In occasional moments of brutal honesty, Lily realised that their friendship had ended not only because of the disturbing and hateful views he espoused, but also because he had become inconvenient. True, the possessiveness had gotten on her nerves and had turned her quirky, fascinating friend into a tiresome watchdog, and the Mudblood thing... she wouldn't be alone in believing that to be unforgiveable. She had good reasons for putting Severus behind her. It bothered her, though, that these hadn’t been the only reasons she had done it; she held herself to a high standard, and yet she knew that the decision had not been motivated purely by high-minded objections. After all, she understood him enough to know where his covetousness was coming from, and she had long since accepted and forgiven it; she knew his temper and tongue and the vocabulary of Slytherin House well enough to know that "Mudblood" meant little from him, at least when applied to her. But she had been tired of explaining him, tired of coming up with excuses for him, fed up with the taunts in the common room about being the object of adoration of one of the creepiest Slytherins.
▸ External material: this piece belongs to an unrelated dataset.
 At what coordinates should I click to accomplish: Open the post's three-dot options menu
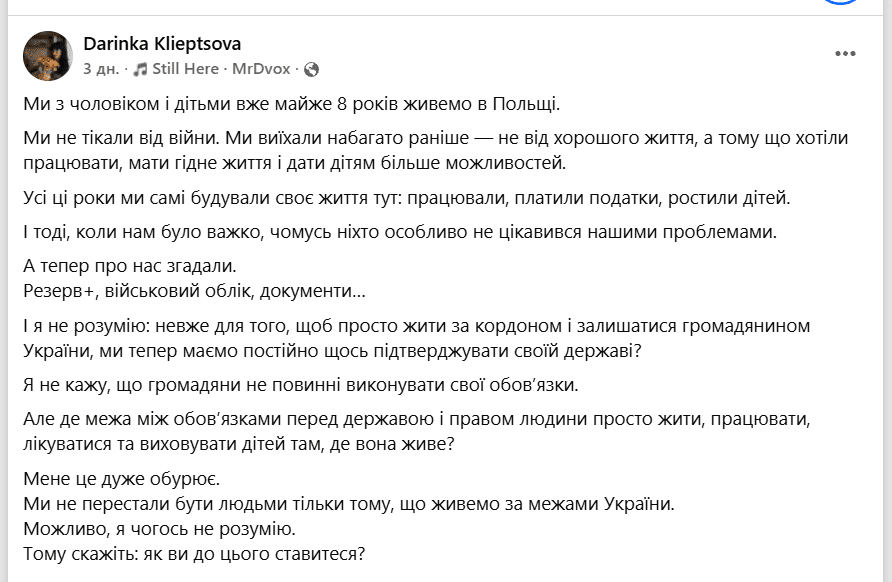tap(845, 53)
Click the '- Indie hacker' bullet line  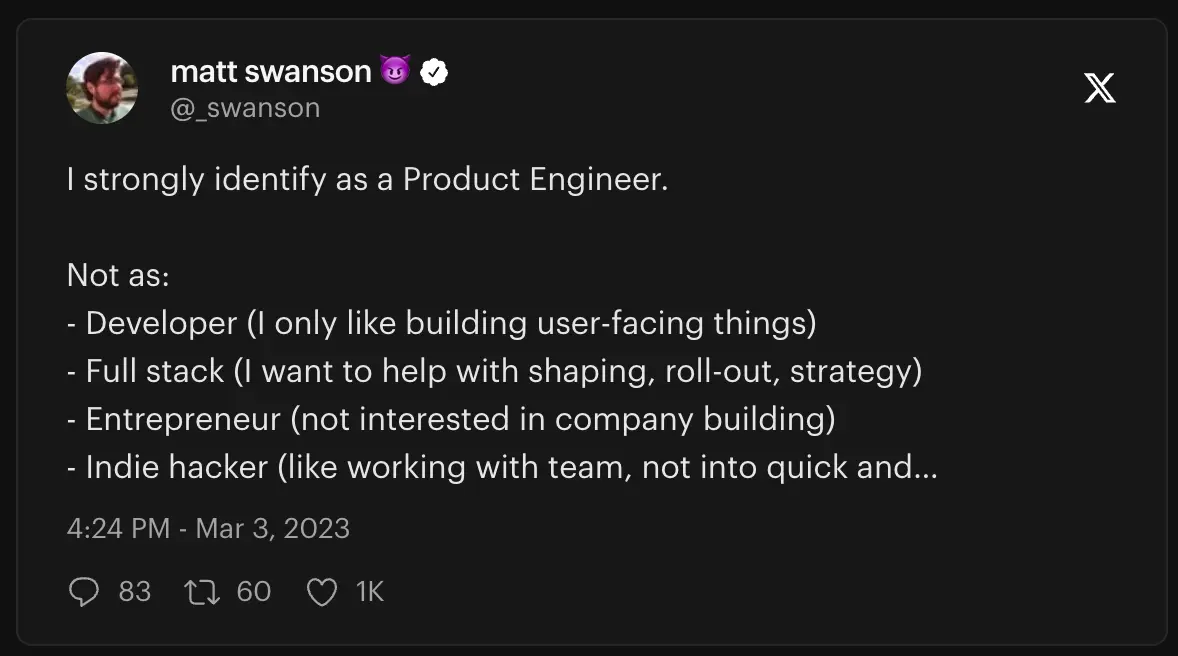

Like all the things that gnawed at Lily about the boy who was the only friend she had ever actively gotten rid of, the Death Eater boyfriend comments were disturbing because although she had spent five years denying or ignoring them, they contained a kernel of truth about herself to which she didn’t want to admit. She had rather fancied Sev when she was nine or ten, in so far as a child that age could; he had been brilliant and mysterious and intense and magical, both literally and metaphorically. She had been quite smitten. Hogwarts had changed all that.

At Hogwarts, suddenly she belonged to a world where everyone could do the things he had introduced her to, including herself. And at Hogwarts, she had discovered that there was a sharp divide between those who accepted Muggleborns and those who hated them -- and that Severus fell on the wrong side of that division. He and his friends would make some sneering remark about a Muggleborn student, and then he’d see Lily nearby and wipe the smile off his face and look guilty.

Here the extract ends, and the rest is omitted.